Modeling CN Zeeman Effect Observations of the Envelopes of a Low-Mass Protostellar Disk and a Massive Protostar

TL;DR

This study uses radiative transfer simulations to demonstrate that Zeeman effect observations of CN lines can effectively probe magnetic fields in protostellar envelopes, with potential detectability by ALMA.

Contribution

The paper presents the first detailed modeling of CN Zeeman observations in both low-mass and massive protostellar envelopes, highlighting their feasibility with current instruments.

Findings

High polarization pixels are located at intermediate distances from the protostar.

V/I polarization scales with the mean line-of-sight magnetic field strength.

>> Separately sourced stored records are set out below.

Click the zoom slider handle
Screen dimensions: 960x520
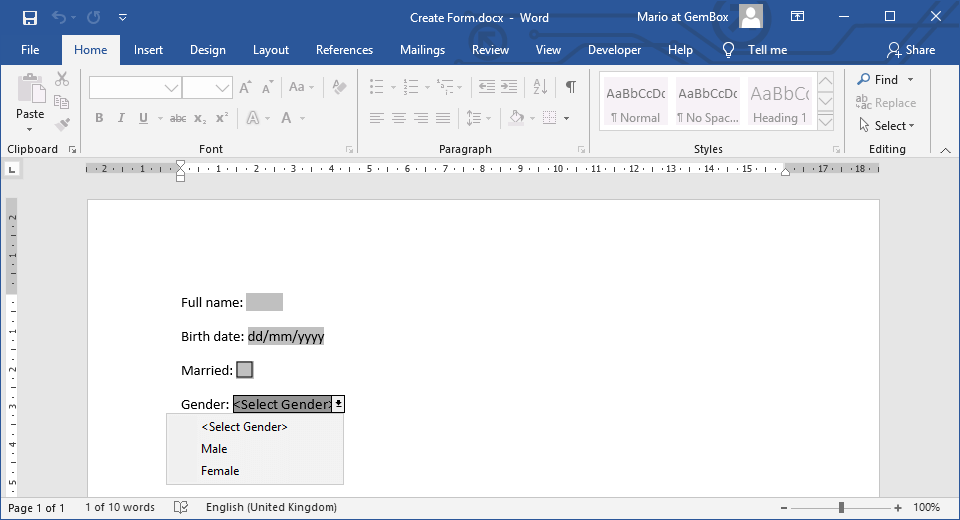[842, 508]

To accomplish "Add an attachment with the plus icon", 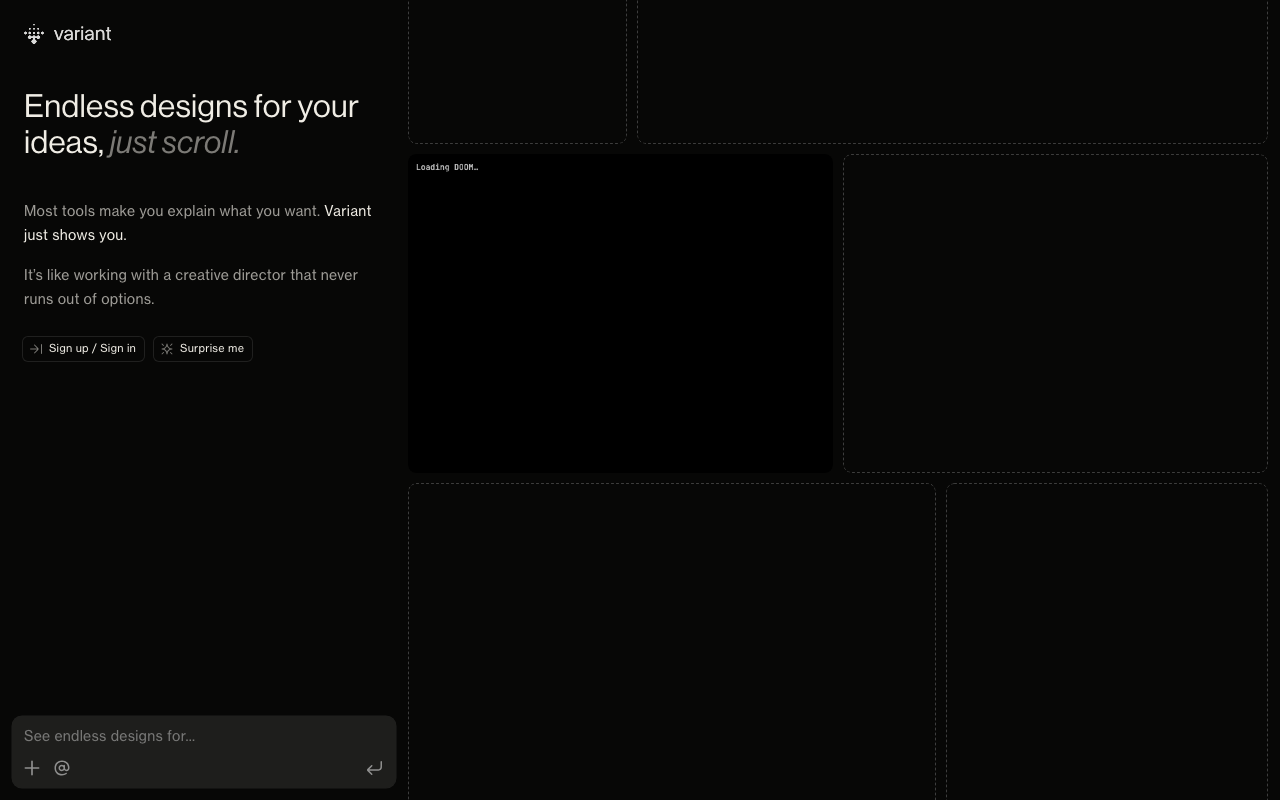I will 32,768.
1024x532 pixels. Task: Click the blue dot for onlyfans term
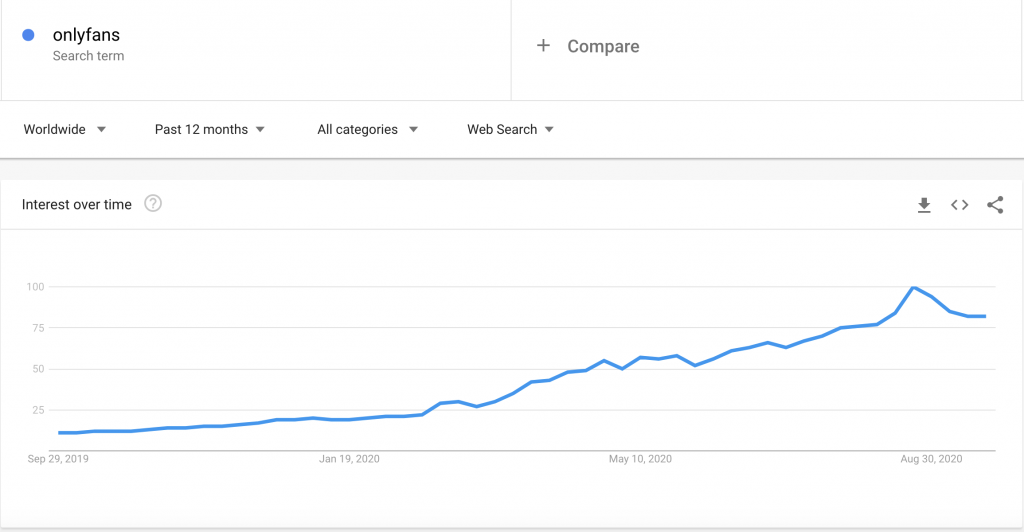28,35
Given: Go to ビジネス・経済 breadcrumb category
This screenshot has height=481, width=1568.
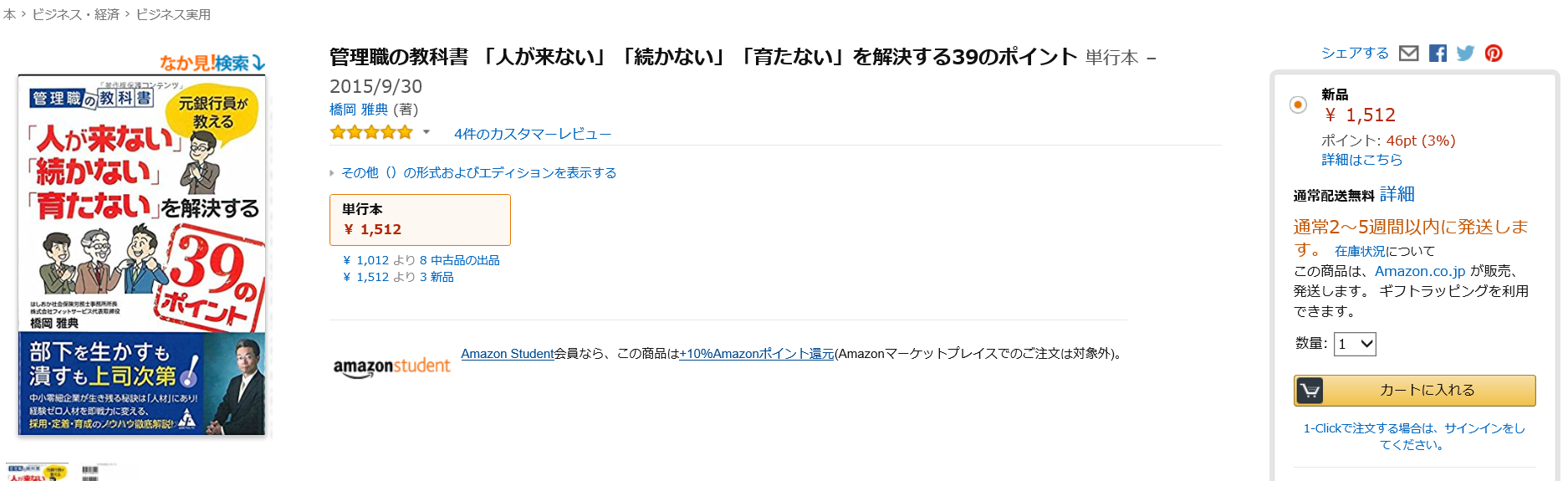Looking at the screenshot, I should [75, 14].
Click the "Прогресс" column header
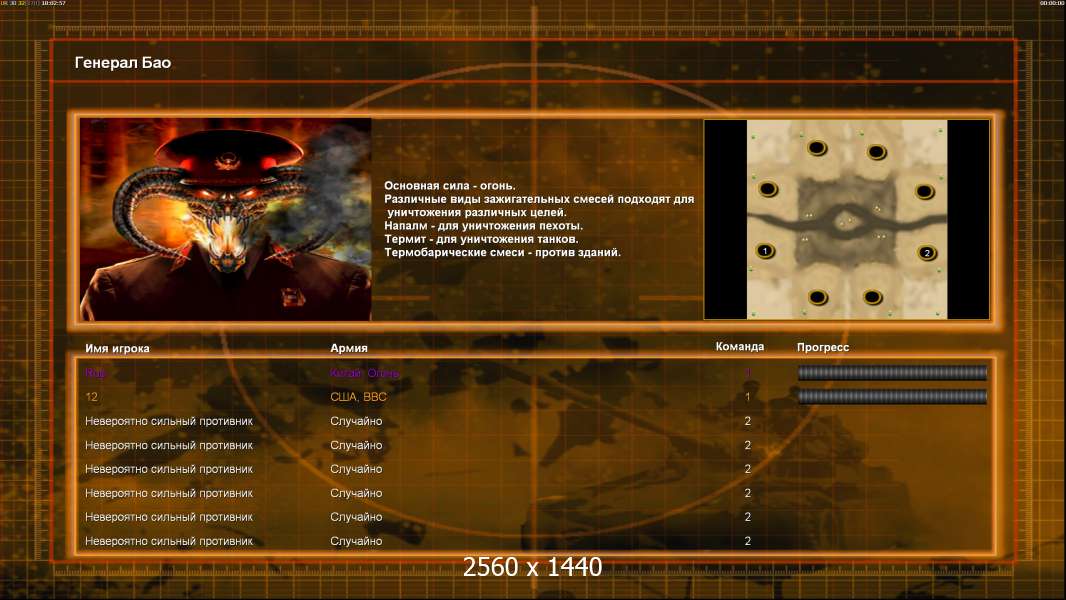Image resolution: width=1066 pixels, height=600 pixels. [x=823, y=347]
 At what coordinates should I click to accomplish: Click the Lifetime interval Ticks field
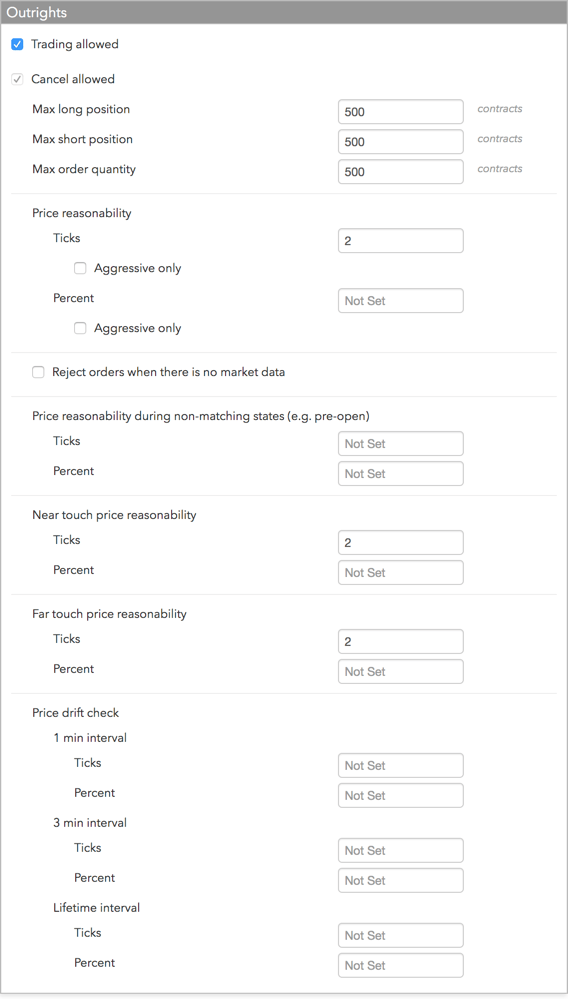[401, 935]
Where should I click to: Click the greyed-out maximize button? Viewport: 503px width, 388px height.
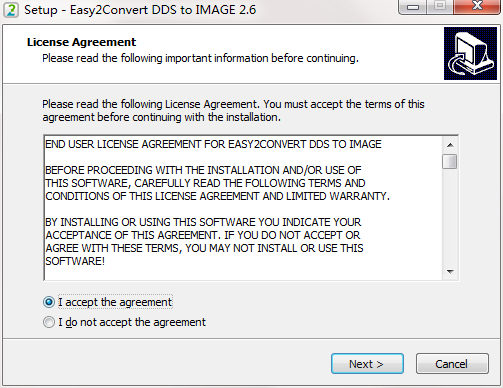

Regions with large V/I also show strong Zeeman signals.

Abstract

We use the POLARIS radiative transfer code to produce simulated circular polarization Zeeman emission maps of the CN $J = 1 - 0$ molecular line transition for two types of protostellar envelope magnetohydrodynamic simulations. Our first model is a low mass disk envelope system (box length $L = 200\text{ au}$), and our second model is the envelope of a massive protostar ($L = 10^4\text{ au}$) with a protostellar wind and a CN enhanced outflow shell. We compute the velocity-integrated Stokes $I$ and $V$, as well as the implied $V/I$ polarization percentage, for each detector pixel location in our simulated emission maps. Our results show that both types of protostellar environment are in principle accessible with current circular polarization instruments, with each containing swaths of envelope area that yield percentage polarizations that exceed the 1.8\% nominal sensitivity limit for circular polarization experiments with the Atacama Large Millimeter/submillimeter Array (ALMA). In both systems, high polarization ($\gtrsim$1.8\%) pixels tend to lie at an intermediate distance away from the central star and where the line-center opacity of the CN emission is moderately optically thin ($\tau_{LC} \sim 0.1-1$). Furthermore, our computed $V/I$ values scale roughly with the density weighted mean line-of-sight magnetic field strength, indicating that Zeeman observations can effectively diagnose the strength of envelope-scale magnetic fields. We also find that pixels with large $V/I$ are preferentially co-located where the absolute value of the velocity-integrated $V$ is also large, suggesting that locations with favorable percentage polarization are also favorable in terms of raw signal.